Vintage Products Should Be Free For All NJ Students | Letter from your editor

Happy Saturday everyone,

A few years ago, my friend Kya was a Peace Corps volunteer, teaching at a girls’ school in Botswana. After a few months, she noticed a problem with absenteeism, directly related to a lack of menstrual supplies available to students. Without the necessary hygiene products, many girls were forced to miss several days of school each month.

We held a fundraiser to keep my friend’s supply closet stocked for the rest of the year with tampons and pads, as well as toiletries and bathroom cleaners, but a good action did not solve the biggest problem.

“periodic poverty” It might not be as extreme in New Jersey schools, but every day there’s a good chance a student will be caught without the supplies they need. Right now, the options are limited to a vending machine that may or may not work, or a trip to the school nurse’s office — if your school has a nurse on site.

While I hate to recommend legislative remedies for things like basic hygiene in schools, a bill currently before the state legislature would require all schools to provide free menstrual products in every bathroom.

Sounds like a no-brainer, right? Schools provide free toilet paper and hand towels, why not pads and tampons? But this is New Jersey, where ridicule can seep into any rational process. A hearing on the bill last week turned into an opportunity for some people to try to tie the measure to the state’s controversial sex education requirements.

A critic feared that the bill’s wording would require schools to put sanitary napkins and tampons in boys’ bathrooms, according to the New Jersey Monitor, which would lead to waste and concern that “Boys would put swabs in their noses to be funny and stop nosebleeds and use them to clog toilets and sinks.”

First, find me a teenager who will happily touch a feminine hygiene product and I’ll be surprised. Second, any school nurse will tell you that a heavy nosebleed is a perfectly acceptable use for a tampon. To me, that looks like a non-issue.

Yet one Republican lawmaker has described this simple, well-intentioned effort that could mean the difference between a successful day at school and one filled with discomfort and potential embarrassment as “part of a” full-fledged assault on families” and “people of faith” in the state.

The legislator must reject these attempts to argue over basic hygiene. I hope they pass this bill quickly. As one supporter of the measure wrote“Like toilet paper, soap and hand towels, period products are not a luxury; these are basic hygiene necessities. Providing menstrual products in schools gives all students an equal opportunity to learn and study without the monthly burden of getting something many people take for granted.

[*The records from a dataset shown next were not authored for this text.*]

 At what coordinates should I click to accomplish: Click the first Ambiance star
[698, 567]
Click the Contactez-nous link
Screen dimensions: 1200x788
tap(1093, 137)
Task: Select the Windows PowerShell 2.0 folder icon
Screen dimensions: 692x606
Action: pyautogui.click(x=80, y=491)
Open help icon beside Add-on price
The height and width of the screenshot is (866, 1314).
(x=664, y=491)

Also this week never speak ill of Jersey, raining money at the mall, a general store for sale, how to get a real ID and a celestial event:

THIS IS WHAT YOU HAVE: A danger! the contestant thought he would be a cute guy and made a joke of making fun of New Jersey, immediately bringing the Malocchio and bad luck on himself. He finished in third place.

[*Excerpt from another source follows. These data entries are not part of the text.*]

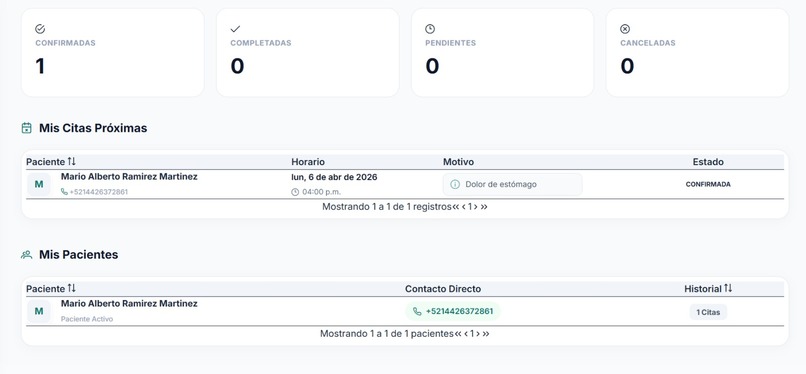
Task: Select page 1 in the appointments paginator
Action: click(x=470, y=207)
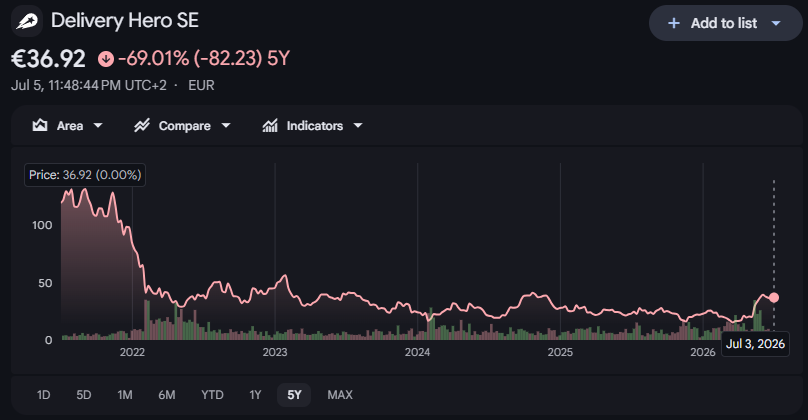Click the Delivery Hero company logo icon
This screenshot has height=420, width=808.
(27, 21)
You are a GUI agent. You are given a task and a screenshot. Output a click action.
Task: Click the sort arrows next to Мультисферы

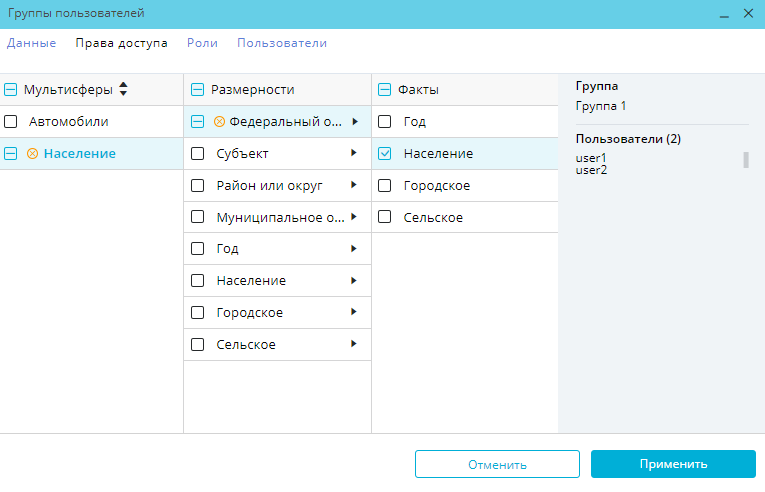(123, 89)

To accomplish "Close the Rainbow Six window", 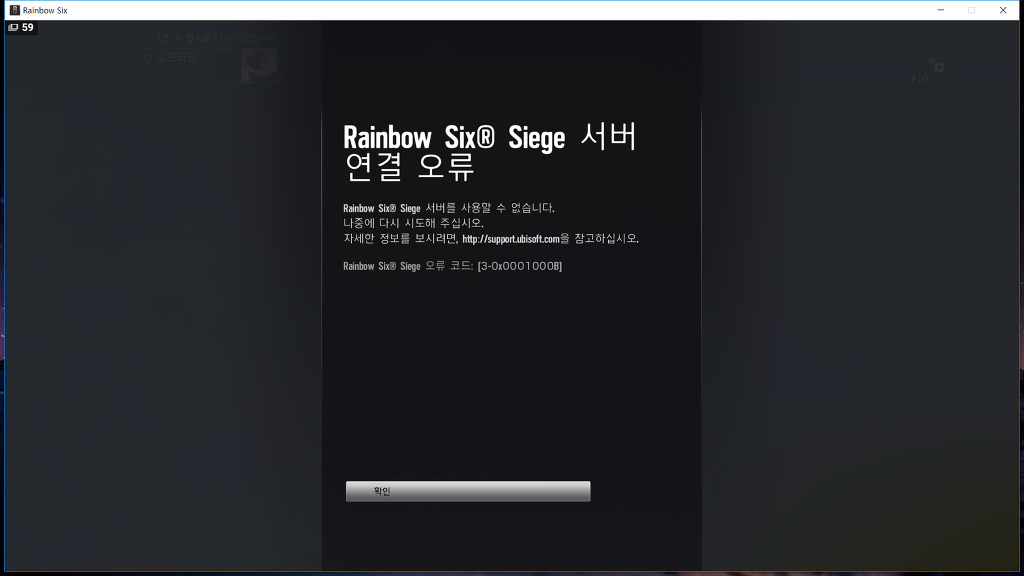I will [x=1003, y=10].
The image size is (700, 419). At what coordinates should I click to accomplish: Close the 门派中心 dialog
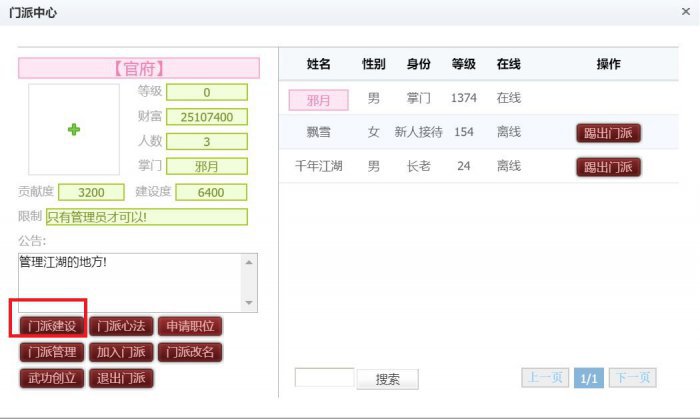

CASH: So there’s a guy who likes to show up at the Freehold Raceway Mall during the holidays and throw fistfuls of cash from the second floor to the shoppers below. He did it again on Mother’s Day, and hopefully some lucky moms took home some of the loot.

SUCH A CASE: New Jersey’s oldest general store is up for sale and can be yours for the low price of $699,000! the Garriss General Store in Sussex County opened in 1876 and includes the two-storey commercial building and a 3-bedroom house next door.

REAL ID: I got a note from one of you this week saying you can’t make an appointment to get your real ID – and apparently you’re not the only one. Here’s everything you need to know to get it.

LOOKS FROM LUNA: If you’re up late on Sunday night, keep your eyes peeled for a full “flower moon” that will turn into a “blood moon” for a short time. Our Len Melisurgo has all the details on how to get a look here.

Finally, there is an alarming shortage of infant formula and parents are beginning to feel the effects. Some retailers began limiting purchase quantities months ago to help supply cope with the shortage created after recalls forced the closure of a major brand’s production plant. By the last week of April, 40% of top brands had released at major US retailers, and parents are sharing their stories on social media. Lawmakers are beginning to address the situation.

Is the shortage of infant formula affecting you or a parent you know? Email me and tell me.

Have a wonderful week, everyone!

PS: Patti LuPone had time to scold a spectator who refused to wear his mask correctly.

Amy Z. Quinn is‘s Public Editor, Newsletters and Briefings. To receive a letter from your editor every Saturday, add your email here.